Blue Viking coat with green bordersIt’s been a journey; I’ve been working on the coat since spring. It came together from three sources: weather, a stalled project, and a pattern I bought so long ago that it now turns up in listings of vintage patterns on Etsy and eBay.

The weather:

Several years ago I was horribly cold at an SCA * camping event. There was frost overnight and, while daytime was warmer, it was still crisp.

It wasn’t the first time I had been cold at an event, just the worst, and I thought it would be nice to have a seriously warm Viking-style coat.

The stalled project:

During the years people were donating their furs to Goodwill, I got a full-length black mink coat that I intended to use to line a cloth winter coat. I found the ideal tweed for the coat shell, got the interlining fabric and studied much information on how to sew furs. And stalled there, intimidated by the idea of cutting into a fully-functional mink coat.

That was more than ten years ago. Finally, I figured this was ridiculous and decided to take the indirect route – to make a fur-lined Viking coat to get experience in handling that much fur.

Due largely to the lack of surviving physical evidence, there’s been a lot of discussion on whether the Vikings used much fur and whether they used it for linings.

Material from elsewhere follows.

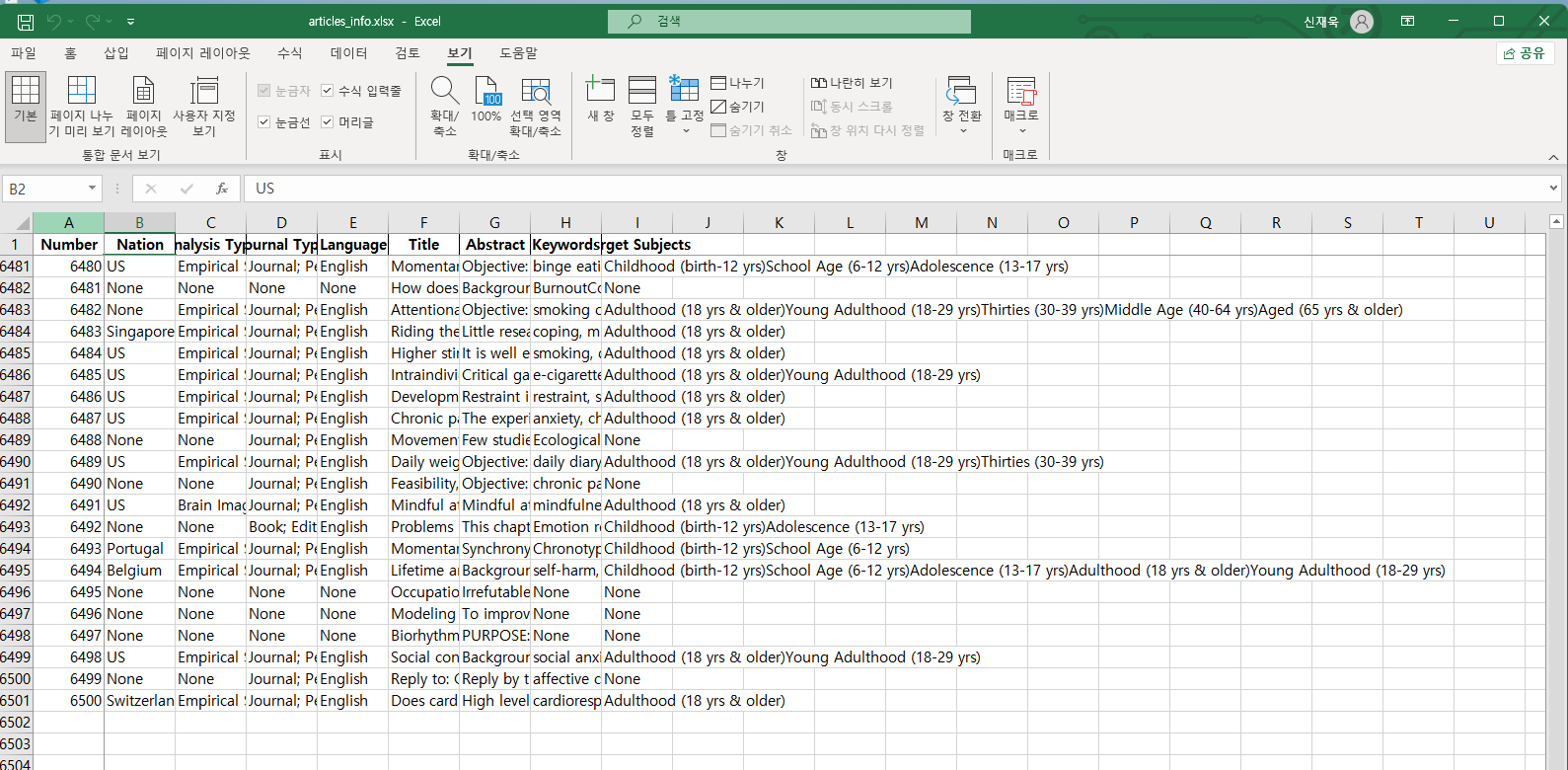Click the Zoom (확대/축소) magnifier icon
This screenshot has height=770, width=1568.
coord(445,93)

I think they did, and I agree with archaeologist Tuija Kirkinen. In her paper on the ritual use of fur, she stated that “the use of pelts and furs for clothing is self-evident in a region at the edge of the taiga”. ** While I don’t live at the edge of the taiga, the weather, even in southern Canada, can get ridiculously cold, and I’ve found that furs (and I include sheepskin) are best at keeping me warm when the temperature dips below -30C (-22 Fahrenheit).

The pattern:

The Turkish Coat is one of the first patterns Folkwear published. I don’t remember exactly when I bought it – sometime around 1974. And I’ve been meaning to make it ever since.

The Viking coat was the perfect opportunity. From surviving fragments and images, it appears the coats Viking men wore might have been constructed in a similar way.Folkwear Turkish Coat back view drawing

Granted, it’s a “male” garment, and the existing evidence shows women mainly in shawls. Which I’ve tried, and discovered that to keep warm in seriously cold weather, I’d have to wrap myself up in many, many layers.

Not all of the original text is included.